> Task to carry out
Beginning with the line that holds "You are a computer-use agent. Image resolution: width=317" in the data below, give again every line through the one that holds "Given: Click the slide number 51", exactly as written.

> Provided records

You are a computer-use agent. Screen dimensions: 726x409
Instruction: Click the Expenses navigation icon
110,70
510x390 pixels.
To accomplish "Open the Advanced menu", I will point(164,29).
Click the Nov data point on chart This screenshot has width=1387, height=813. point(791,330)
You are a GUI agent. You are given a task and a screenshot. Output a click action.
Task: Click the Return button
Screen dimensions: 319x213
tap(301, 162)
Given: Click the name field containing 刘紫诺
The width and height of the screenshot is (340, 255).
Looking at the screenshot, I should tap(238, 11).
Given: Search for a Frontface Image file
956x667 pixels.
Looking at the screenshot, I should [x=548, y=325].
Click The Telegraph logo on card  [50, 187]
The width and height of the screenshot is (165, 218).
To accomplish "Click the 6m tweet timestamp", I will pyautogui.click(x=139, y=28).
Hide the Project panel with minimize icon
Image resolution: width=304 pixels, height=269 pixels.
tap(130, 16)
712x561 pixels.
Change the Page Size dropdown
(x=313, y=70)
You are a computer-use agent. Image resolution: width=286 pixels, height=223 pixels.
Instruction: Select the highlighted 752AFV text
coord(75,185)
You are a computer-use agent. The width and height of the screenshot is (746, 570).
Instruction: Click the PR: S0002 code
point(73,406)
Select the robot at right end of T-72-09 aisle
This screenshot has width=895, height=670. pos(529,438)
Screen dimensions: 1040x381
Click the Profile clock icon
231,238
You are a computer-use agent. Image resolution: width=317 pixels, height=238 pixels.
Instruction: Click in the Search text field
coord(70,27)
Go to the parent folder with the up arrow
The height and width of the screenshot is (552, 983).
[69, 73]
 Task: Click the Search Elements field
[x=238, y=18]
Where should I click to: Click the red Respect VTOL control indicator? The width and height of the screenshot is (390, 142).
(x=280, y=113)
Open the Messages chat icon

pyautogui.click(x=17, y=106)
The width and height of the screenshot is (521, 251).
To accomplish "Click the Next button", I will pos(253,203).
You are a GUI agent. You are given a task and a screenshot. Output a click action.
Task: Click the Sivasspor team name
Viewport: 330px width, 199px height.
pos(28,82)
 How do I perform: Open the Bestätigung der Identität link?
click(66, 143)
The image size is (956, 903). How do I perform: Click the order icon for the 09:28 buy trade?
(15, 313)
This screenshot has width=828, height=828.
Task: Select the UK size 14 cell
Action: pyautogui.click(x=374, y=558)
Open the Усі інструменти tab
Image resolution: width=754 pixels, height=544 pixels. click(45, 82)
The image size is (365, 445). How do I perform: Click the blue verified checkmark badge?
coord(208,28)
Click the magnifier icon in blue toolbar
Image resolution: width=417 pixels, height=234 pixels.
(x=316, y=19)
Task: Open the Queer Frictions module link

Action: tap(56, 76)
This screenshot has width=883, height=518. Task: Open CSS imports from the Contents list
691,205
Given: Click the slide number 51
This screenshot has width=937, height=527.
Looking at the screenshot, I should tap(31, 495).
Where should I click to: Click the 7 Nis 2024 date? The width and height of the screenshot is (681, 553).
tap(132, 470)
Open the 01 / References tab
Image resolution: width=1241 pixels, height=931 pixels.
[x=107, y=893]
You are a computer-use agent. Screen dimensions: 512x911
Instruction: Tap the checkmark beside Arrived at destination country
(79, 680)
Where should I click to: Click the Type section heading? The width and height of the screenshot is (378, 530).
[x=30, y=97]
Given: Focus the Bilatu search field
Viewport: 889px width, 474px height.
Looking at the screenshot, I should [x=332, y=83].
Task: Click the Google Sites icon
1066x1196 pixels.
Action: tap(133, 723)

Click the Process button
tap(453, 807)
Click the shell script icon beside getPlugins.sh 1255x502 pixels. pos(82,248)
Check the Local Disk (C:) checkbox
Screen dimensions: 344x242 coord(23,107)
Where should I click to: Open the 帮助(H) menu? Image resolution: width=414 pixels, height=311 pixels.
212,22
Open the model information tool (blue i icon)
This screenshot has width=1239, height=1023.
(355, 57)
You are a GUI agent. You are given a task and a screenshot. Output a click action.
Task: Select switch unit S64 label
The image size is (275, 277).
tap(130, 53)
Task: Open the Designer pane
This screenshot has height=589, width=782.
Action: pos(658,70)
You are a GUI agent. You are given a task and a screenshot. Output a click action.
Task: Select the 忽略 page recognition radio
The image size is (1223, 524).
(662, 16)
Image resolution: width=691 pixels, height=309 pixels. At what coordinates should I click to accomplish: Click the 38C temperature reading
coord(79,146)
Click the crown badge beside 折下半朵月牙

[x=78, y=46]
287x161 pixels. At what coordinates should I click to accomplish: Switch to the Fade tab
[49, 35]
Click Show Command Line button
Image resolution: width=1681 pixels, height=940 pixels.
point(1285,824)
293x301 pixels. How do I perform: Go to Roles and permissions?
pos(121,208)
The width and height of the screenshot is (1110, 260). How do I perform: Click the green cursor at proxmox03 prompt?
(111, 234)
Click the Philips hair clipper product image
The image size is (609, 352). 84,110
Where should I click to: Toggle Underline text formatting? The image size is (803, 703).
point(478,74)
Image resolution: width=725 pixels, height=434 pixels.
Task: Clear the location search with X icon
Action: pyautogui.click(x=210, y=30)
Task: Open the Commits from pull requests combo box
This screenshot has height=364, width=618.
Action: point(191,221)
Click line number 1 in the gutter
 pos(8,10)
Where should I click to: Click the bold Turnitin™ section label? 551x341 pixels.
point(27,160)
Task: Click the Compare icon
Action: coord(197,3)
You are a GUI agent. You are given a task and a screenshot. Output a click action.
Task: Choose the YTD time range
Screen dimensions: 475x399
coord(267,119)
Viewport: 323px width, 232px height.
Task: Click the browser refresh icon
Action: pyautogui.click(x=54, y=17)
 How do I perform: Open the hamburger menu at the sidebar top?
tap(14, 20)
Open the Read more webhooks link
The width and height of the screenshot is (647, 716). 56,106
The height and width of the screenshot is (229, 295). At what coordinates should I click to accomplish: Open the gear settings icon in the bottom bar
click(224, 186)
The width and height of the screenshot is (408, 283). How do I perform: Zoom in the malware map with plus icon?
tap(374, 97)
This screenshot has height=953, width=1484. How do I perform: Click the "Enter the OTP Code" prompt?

> Task output
You are a computer-use agent. Image resolution: width=317 pixels, height=238 pixels.
Instruction: Click in the Search text field
coord(70,27)
Go to the parent folder with the up arrow
The height and width of the screenshot is (552, 983).
[69, 73]
 Task: Click the Search Elements field
[x=238, y=18]
Where should I click to: Click the red Respect VTOL control indicator? The width and height of the screenshot is (390, 142).
(x=280, y=113)
Open the Messages chat icon

pyautogui.click(x=17, y=106)
The width and height of the screenshot is (521, 251).
To accomplish "Click the Next button", I will pos(253,203).
You are a GUI agent. You are given a task and a screenshot. Output a click action.
Task: Click the Sivasspor team name
Viewport: 330px width, 199px height.
pos(28,82)
 How do I perform: Open the Bestätigung der Identität link?
click(66, 143)
The image size is (956, 903). How do I perform: Click the order icon for the 09:28 buy trade?
(15, 313)
This screenshot has width=828, height=828.
Task: Select the UK size 14 cell
Action: pyautogui.click(x=374, y=558)
Open the Усі інструменти tab
Image resolution: width=754 pixels, height=544 pixels. click(45, 82)
The image size is (365, 445). How do I perform: Click the blue verified checkmark badge?
coord(208,28)
Click the magnifier icon in blue toolbar
Image resolution: width=417 pixels, height=234 pixels.
(x=316, y=19)
Task: Open the Queer Frictions module link

Action: tap(56, 76)
This screenshot has width=883, height=518. Task: Open CSS imports from the Contents list
691,205
Given: Click the slide number 51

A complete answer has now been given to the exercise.